1. I want you to be likeable.
Obvious? Sure, but also critical. I want to work with people I like and who in turn like me.
So: I want you to smile. I want you to make eye contact, sit forward in your chair, and be enthusiastic. The employer-employee relationship truly is a relationship — and that relationship starts with the interview (if not before.)
A candidate who makes a great first impression and sparks a real connection instantly becomes a big fish in a very small short-list pond. You may have solid qualifications, but if I don’t think I’ll enjoy working with you, I’m probably not going to hire you.
Life is too short.
2. I don’t want you to immediately say you want the job.
Oh, I do want you to want the job — but not before you really know what the job entails. I may need you to work 60-hour weeks, or travel 80% of the time, or report to someone with less experience than you… so sit tight for a bit.
No matter how much research you’ve done, you can’t know you want the job until you know everything possible about the job.
3. I want you to stand out….
A sad truth of interviewing is that later I often don’t recall, unless I refer to my notes, a significant amount about some of the candidates. (Unfair? Sure. Reality? Absolutely.)
The more people I interview for a job and the more spread out those interviews, the more likely I am to remember a candidate by impressions rather than by a long list of facts.
So when I meet with staff to discuss potential candidates I might initially refer to someone as, “the guy with the bizarre stainless steel briefcase,” or “the woman who does triathlons,” or “the gentleman who grew up in Lichtenstein.”
In short, I may remember you by “hooks” – whether flattering or unflattering – so use that to your advantage. Your hook could be your clothing, or an outside interest, or an unusual fact about your upbringing or career. Better yet your hook could be the project you pulled off in half the expected time or the huge sale you made.
Instead of letting me choose, give me one or two notable ways to remember you.
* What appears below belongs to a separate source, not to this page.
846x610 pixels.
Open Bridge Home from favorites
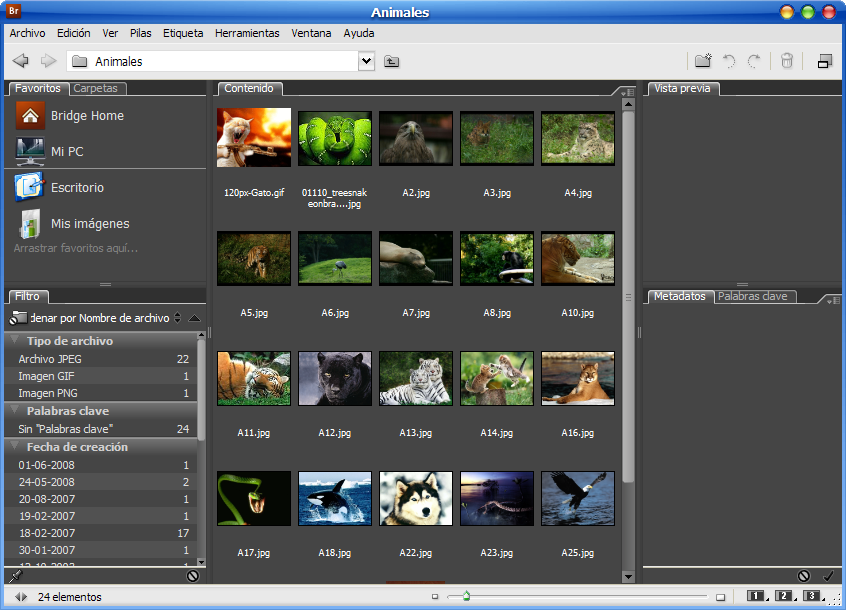tap(87, 116)
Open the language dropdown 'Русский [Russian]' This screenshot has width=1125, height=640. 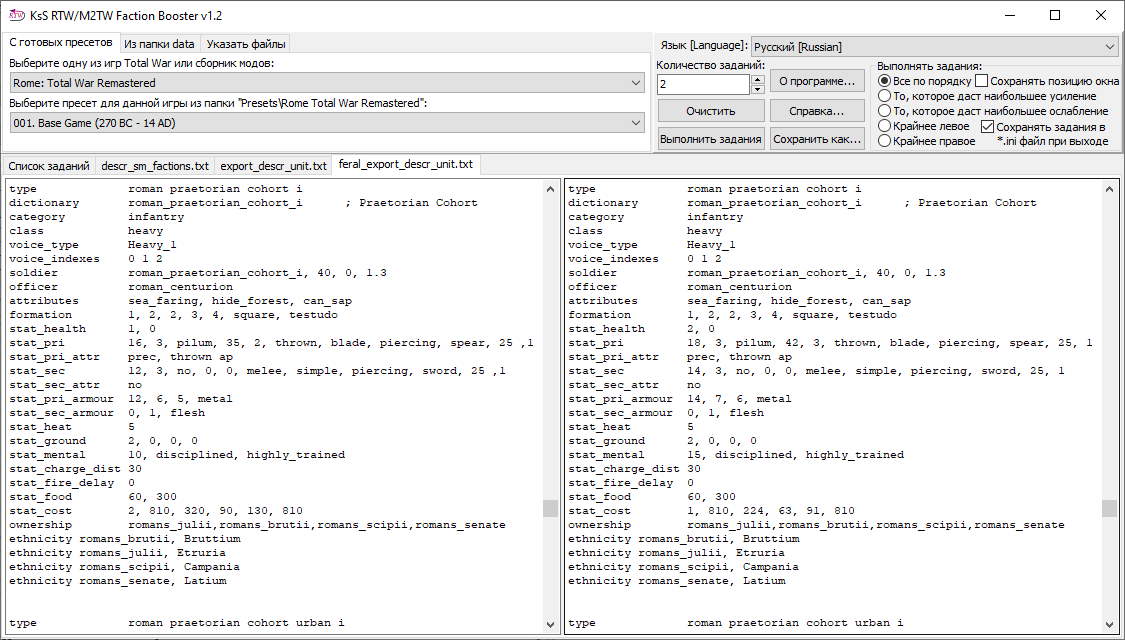point(934,47)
4. … but not for being negative.
There’s no way I can remember everything you say. But I will remember sound bites, especially the negative ones – like the candidates who complain, without prompting, about their current employer, their coworkers, or their customers.
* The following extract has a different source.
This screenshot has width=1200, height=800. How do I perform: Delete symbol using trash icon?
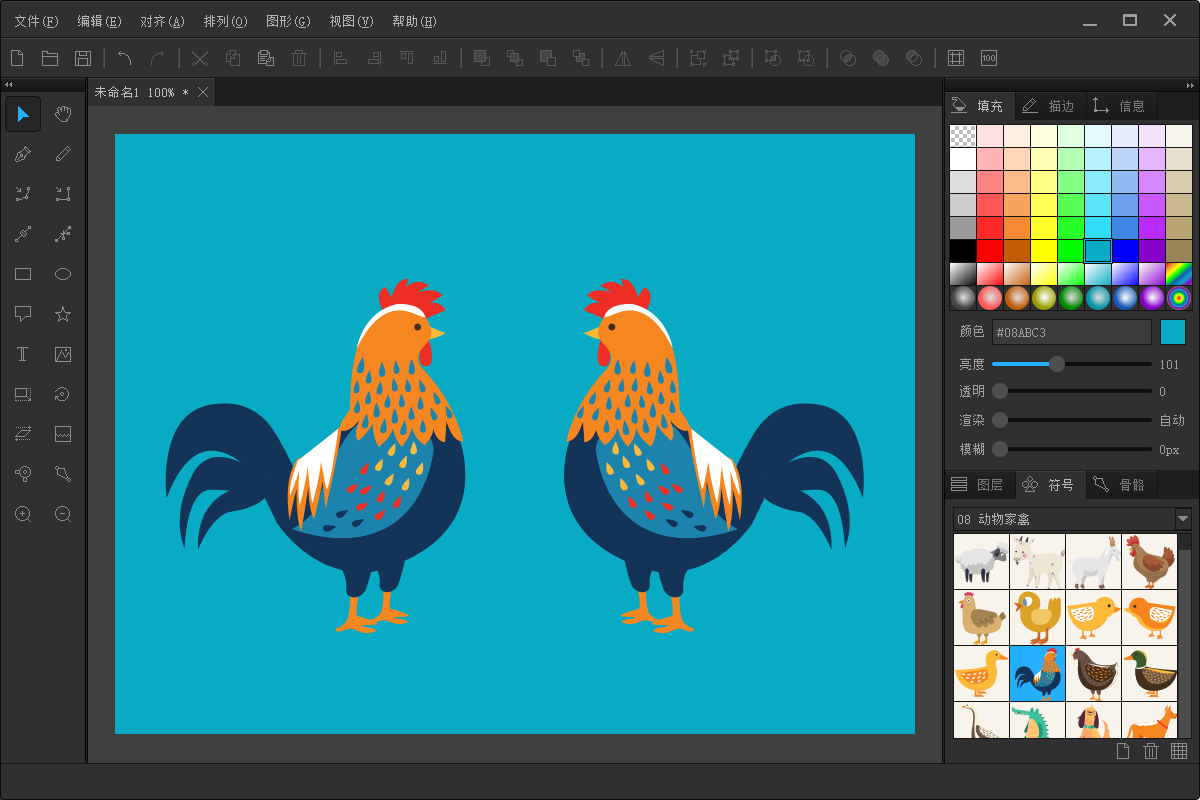1151,751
So if for example you hate being micro-managed, instead say you’re eager to earn more responsibility and authority. I get there are reasons you want a new job but I want to hear why you want my job instead of why you’re desperate to escape your old job.
And keep in mind I’m well aware our interview is like a first date. I know I’m getting the best possible version of “you.” So if you whine and complain and grumble now… I know you’ll be a real treat to be around in a few months.
5. I want you to ask lots of questions about what really matters to you…
I need to know whether I should hire you, but just as importantly I need you to make sure my job is a good fit for you.
So I want you to ask lots of questions: What I expect you to accomplish early on, what attributes make our top performers outstanding, what you can do to truly drive results, how you’ll be evaluated… all the things that matter to you and to me and my business.
You know what makes work meaningful and enjoyable to you. I don’t. There’s no other way to really know whether you want the job unless you ask questions.